*Excerpted text*.
◆ ◆ ◆ ◆
Foreign companies and the Registers
While it remains relatively uncommon for the Keeper to encounter applications for registration in the Land Register involving a business entity from outwith the United Kingdom, increasingly foreign businesses are entering the Scottish property market, whether to acquire, or to provide loans to be secured over, heritable property. Pre-Registration Enquiries has addressed questions from agents concerning companies constituted in foreign states such as Liberia, Cyprus, Sweden, Panama, Faroe, Canada, Liechtenstein, Jersey, the British Virgin Islands and the Bahamas.
Despite the variety of foreign companies to which these enquiries relate, there are typically two matters of concern to agents: first, ensuring the proper execution of the deed inducing registration granted by the foreign company; and, secondly, what evidence, if any, the Keeper will require of the current status and capacity of a foreign company, which is one of the parties to a property transaction.
Execution of deeds by foreign companies
The accepted position under international private law is that deeds related to immovable property must be executed according to the law of Scotland (and not the place of execution or the place in which the company or corporate body is incorporated). Following from this, the Keeper’s policy is that a disposition or standard security granted by a foreign corporate body must conform to the requirements for self-proving status in terms of para 5 of Schedule 4 to the Require-ments of Writing (Scotland) Act 1995. The parties may choose that the deed additionally meets the requirements of the local law of the company or the place of execution.
◆ ◆ ◆ ◆
*Data for this exercise*.
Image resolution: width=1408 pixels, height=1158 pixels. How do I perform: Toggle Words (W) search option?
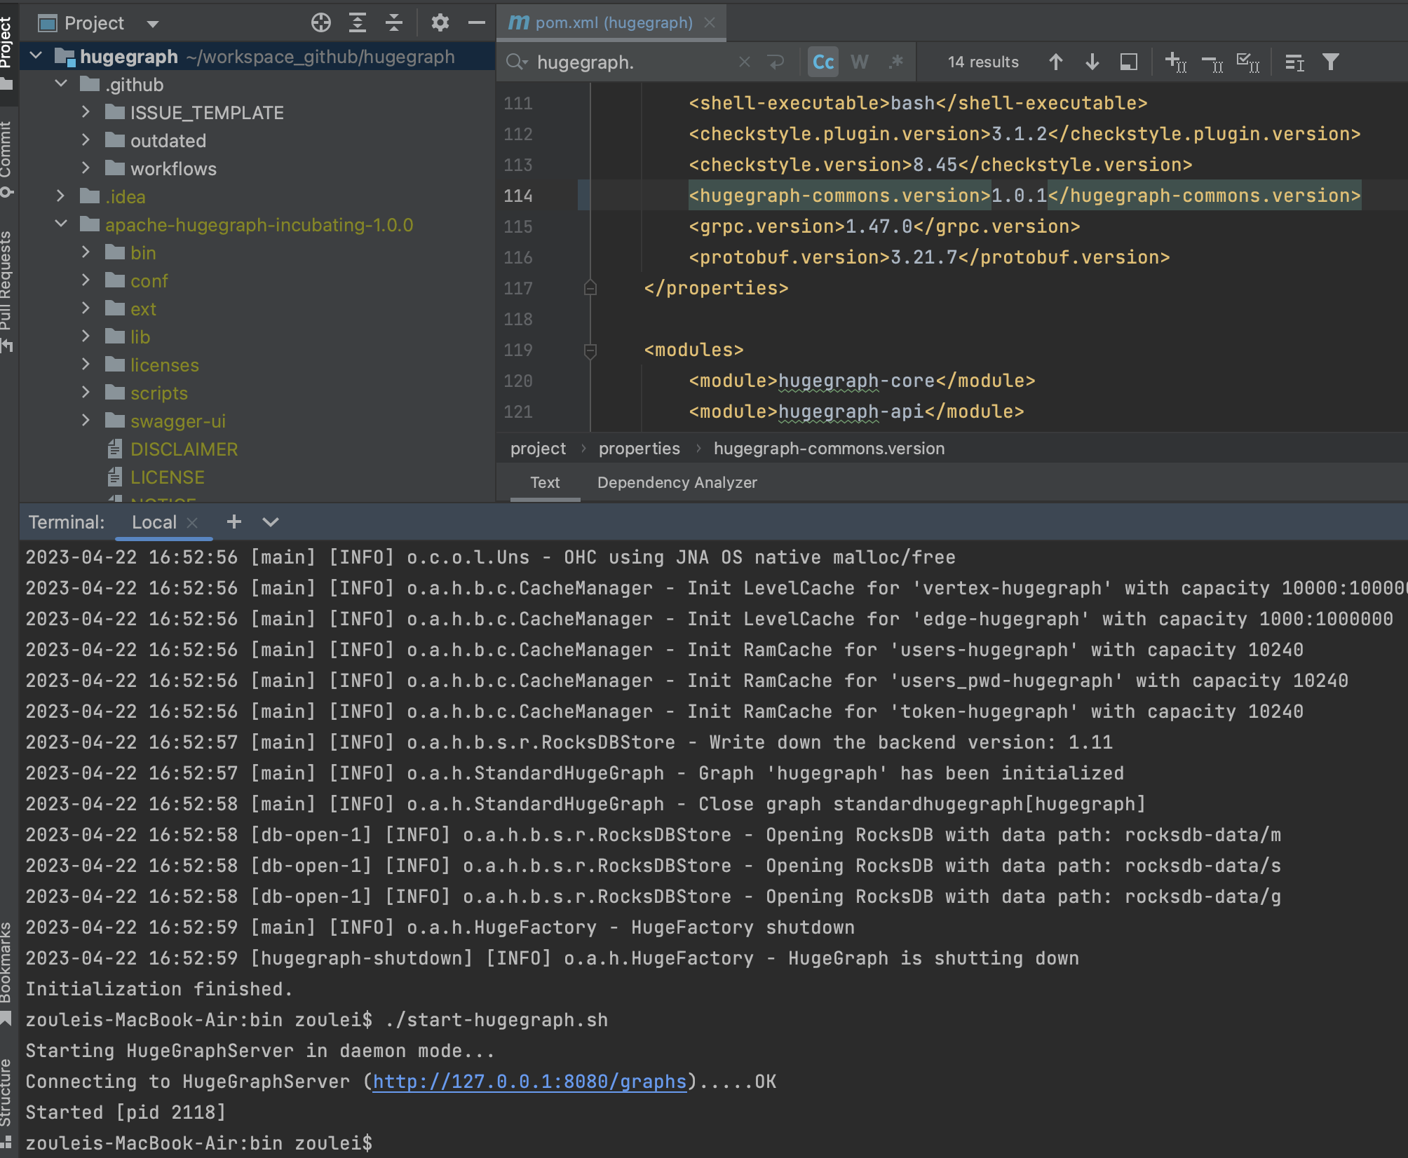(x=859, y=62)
◆ ◆ ◆ ◆
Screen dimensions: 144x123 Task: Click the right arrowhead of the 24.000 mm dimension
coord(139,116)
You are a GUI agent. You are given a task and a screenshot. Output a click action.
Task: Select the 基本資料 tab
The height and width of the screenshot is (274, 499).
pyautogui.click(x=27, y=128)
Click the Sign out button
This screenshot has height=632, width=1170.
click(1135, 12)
◆ ◆ ◆ ◆
*Written instruction 1*.
Render the rows starting at the line that contains "Image resolution: width=1408" and ending at the line that contains "(x=859, y=62)" as a JSON list of strings, one string per line and no blank lines, with the pictures left out.
*Written instruction 2*.
Write the next part of the text on foreign companies and the Scottish Land Register, picking up after its final sentence.
The rows have no connection to the text on foreign companies and the Registers.

*Task output 1*.
[
  "Image resolution: width=1408 pixels, height=1158 pixels. How do I perform: Toggle Words (W) search option?",
  "(x=859, y=62)"
]

*Task output 2*.
Where the deed is executed by an authorised signatory, as opposed to being ex facie signed by a member of the corporate body’s management board or the secretary, the applicant should enclose evidence of the authorisation and, if the authorisation is in a foreign language, a translation should accompany the evidence and be certified as correct by the translator. The Keeper is aware of academic comment to the effect that, where an agent encounters practical difficulties in ensuring that the signatory or signatories are a member of the governing board or the secretary, a letter of comfort from a law firm in the appropriate jurisdiction could be sought to confirm the position.
Status and capacity of the foreign company
Each of the statutory application forms for registration contains a question intended specifically to elicit information about corporate bodies other than those which are registered under the Companies Acts. For example, question 7 on the Form 1 application for first registration reads:
Is any party to the deed inducing registration a corporate body other than a company registered under the Companies Acts?
If YES, is it acting intra vires?
If NO, please give details
Has any arrangement been put in hand for the dissolution of any such corporate body?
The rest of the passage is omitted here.